As in many other programming languages, regex can be used in JavaScript as well. This capability is nice, but also poses a problem that has been known for several years. The first paper mentioning the possibilities of a regular expression denial of service (ReDoS) stems from 2012.

Basically, an attacker can prepare a specially-crafted and/or lengthy piece of text that he feeds into an input field of a JavaScript-based web server or app. Since JavaScript does not run multi-threaded, the targeted server or app is busy running its regex functions on the text. While it is doing that, it is unable to perform any other tasks, so the server or app will appear to be frozen. Other languages will take a long time to deal with such texts as well, but if they are multi-threaded, other requests can be dealt with at the same time and won’t have to wait until the regex functions are done processing the text.

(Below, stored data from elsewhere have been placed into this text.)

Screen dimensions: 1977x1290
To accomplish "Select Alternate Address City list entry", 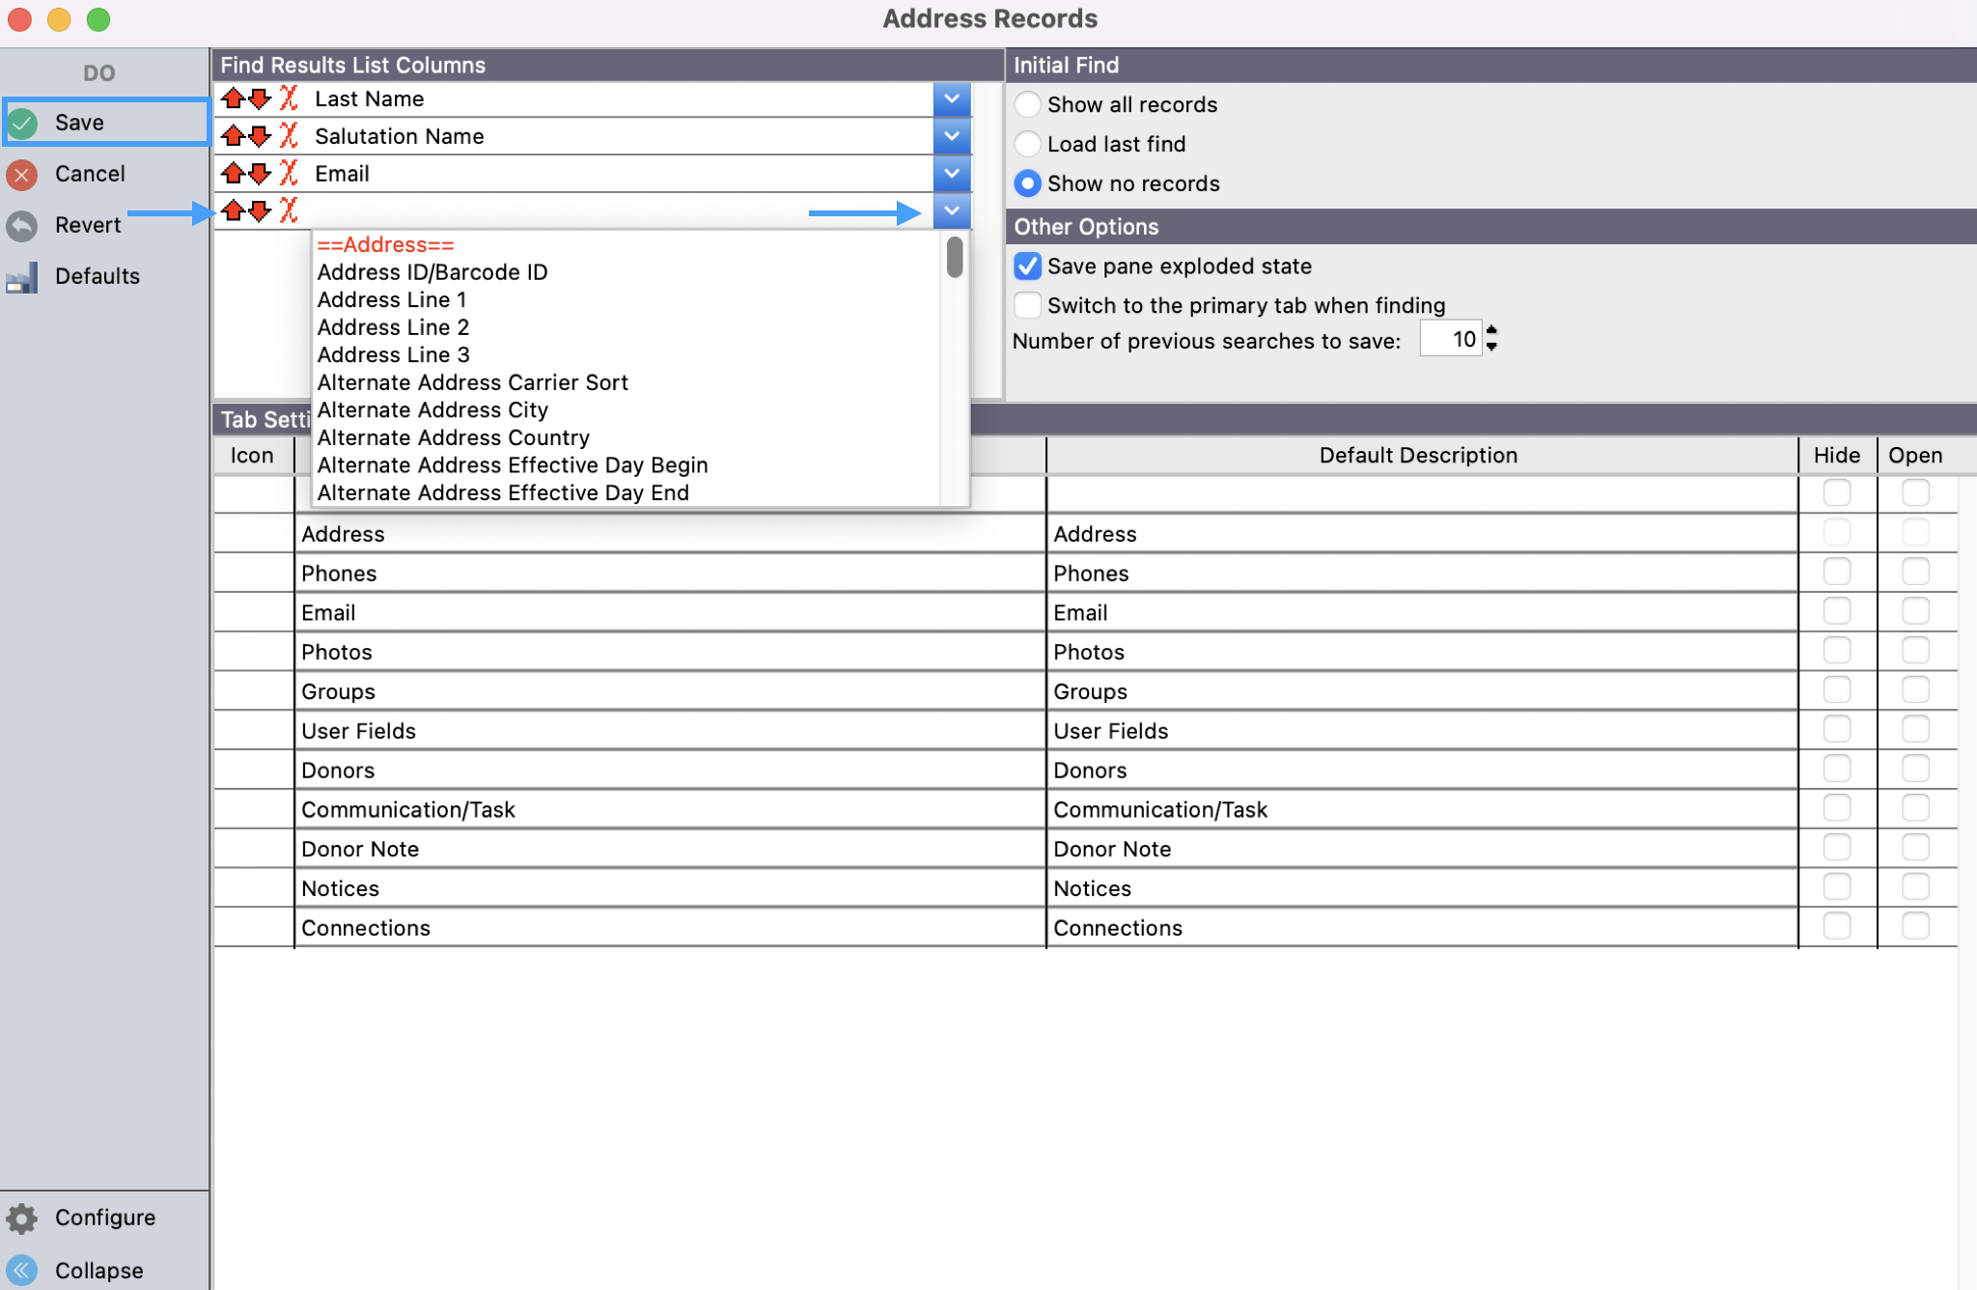I will (x=432, y=410).
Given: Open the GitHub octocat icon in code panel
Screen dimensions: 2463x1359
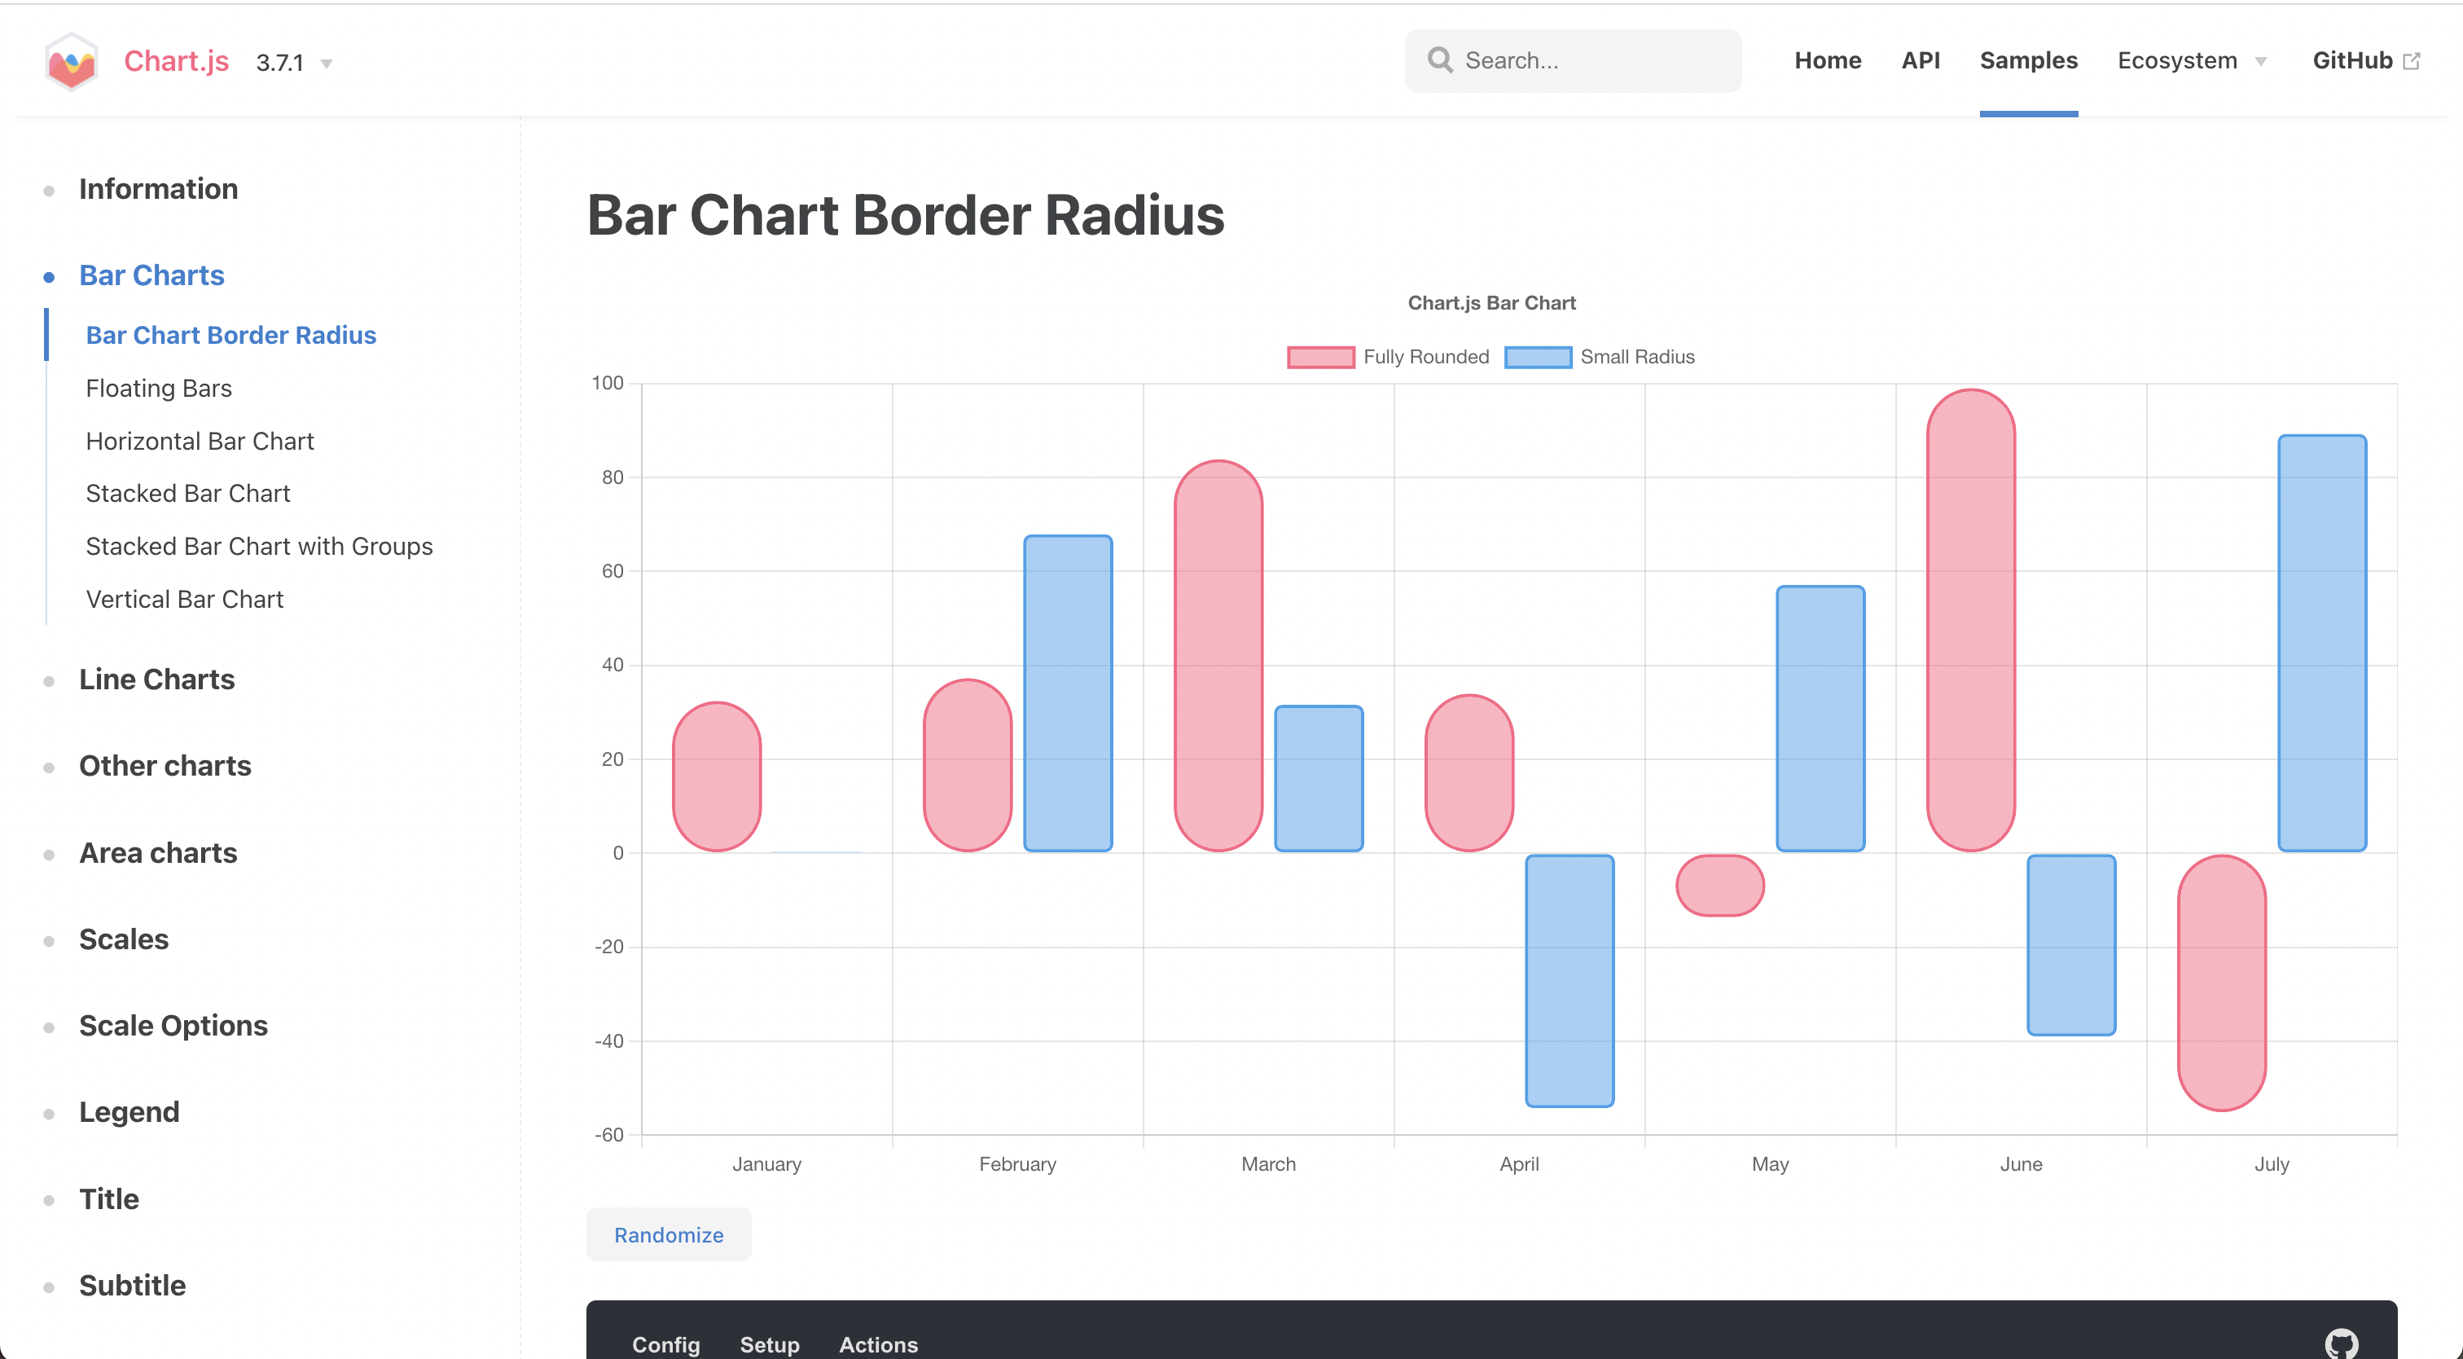Looking at the screenshot, I should coord(2341,1343).
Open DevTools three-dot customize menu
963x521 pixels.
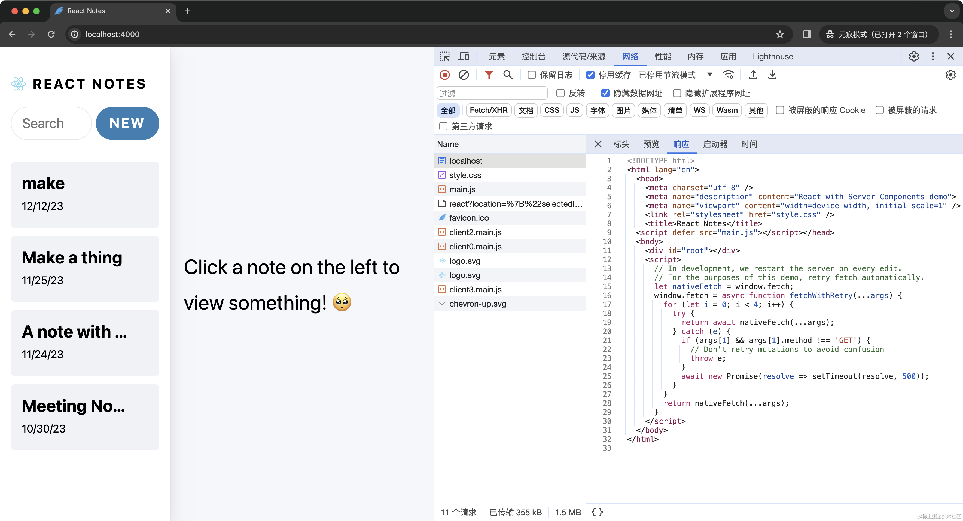[x=933, y=56]
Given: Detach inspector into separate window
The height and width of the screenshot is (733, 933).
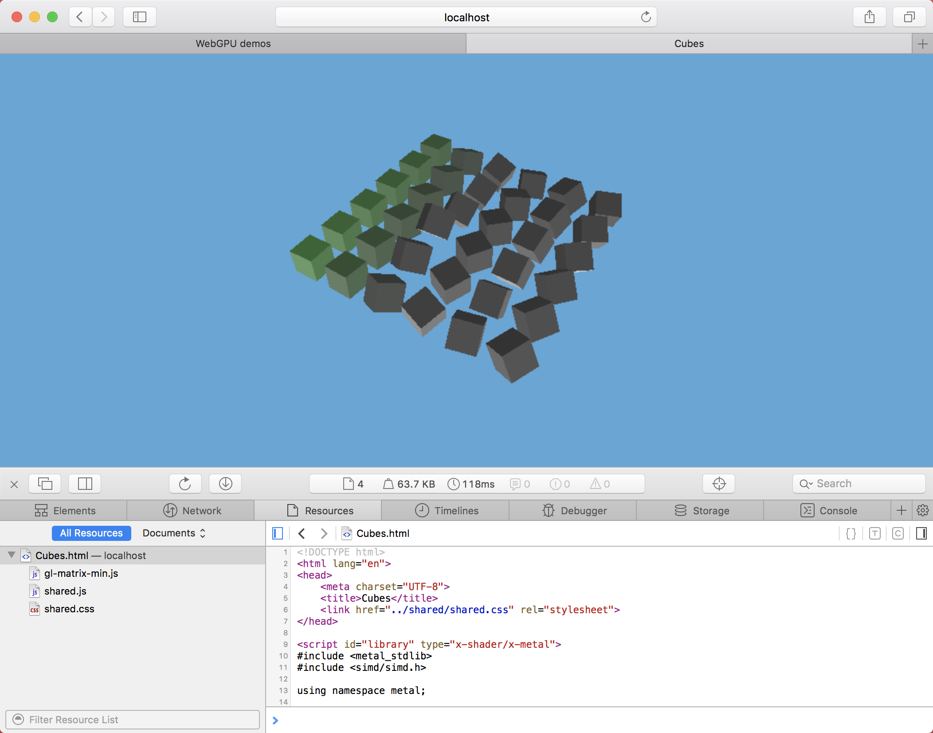Looking at the screenshot, I should 45,484.
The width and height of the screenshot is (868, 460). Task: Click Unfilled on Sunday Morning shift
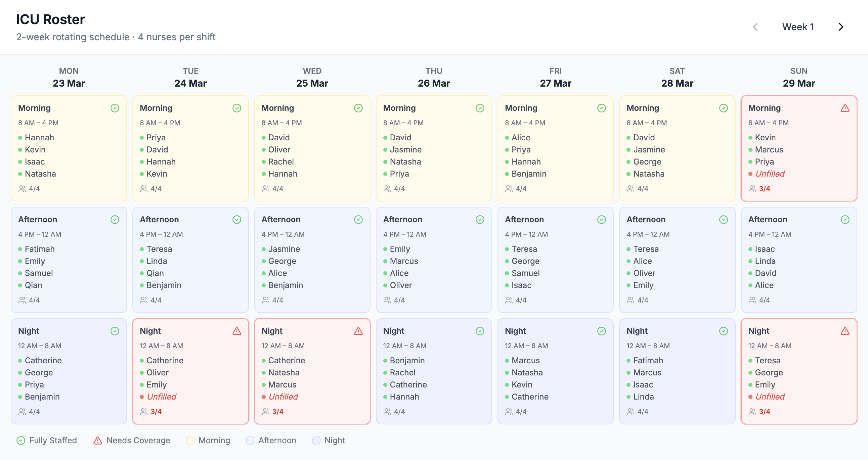771,174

Since it is not hard to figure out, or in some cases, it’s well-known what regexes will be performed, it is relatively easy to craft a text that will keep an unprotected server occupied for up to a few minutes.

For example, many servers use Node.js, a JavaScript runtime that has quite a few documented ReDoS vulnerabilities.

In other cases, attackers can search for so-called “evil regexes.” What makes a regex stand out as evil?

The regular expression applies repetition (“+”, “*”) to a complex subexpression.
For the repeated subexpression, there exists a match that is also a suffix of another valid match.

Prevention of ReDoS attacks

To prevent becoming a victim of a ReDoS attack, it is not enough to rely on the built-in security of the regex. Here are some tips:

Use atomic grouping in your regex. An atomic group is a group that, when the regex engine exits from it, automatically throws away all backtracking positions remembered by any tokens inside the group.
Keep tabs on your regexes. When a regex takes much longer then it should, kill it at once. You can inform the user that it was stopped for this reason and as a security measure.
Validate your input, and don’t allow users to use their own regexes. If there is no other way, then pre-format the regexes and only allow certain minimal deviations.
Only write your own regexes for production servers and apps if there are no other known reliable sources available.
Use one of the verification packages that are available for regexes to have your regex checked for vulnerabilities.

Popular does not equal safe

Even though Node.js is an immensely popular JavaScript runtime, it is not enough to rely on the security it provides. And even though regexes can be useful tools, using them should come with some precautions. Reportedly, there has been an uptick in web apps and servers that have been under ReDos attacks lately.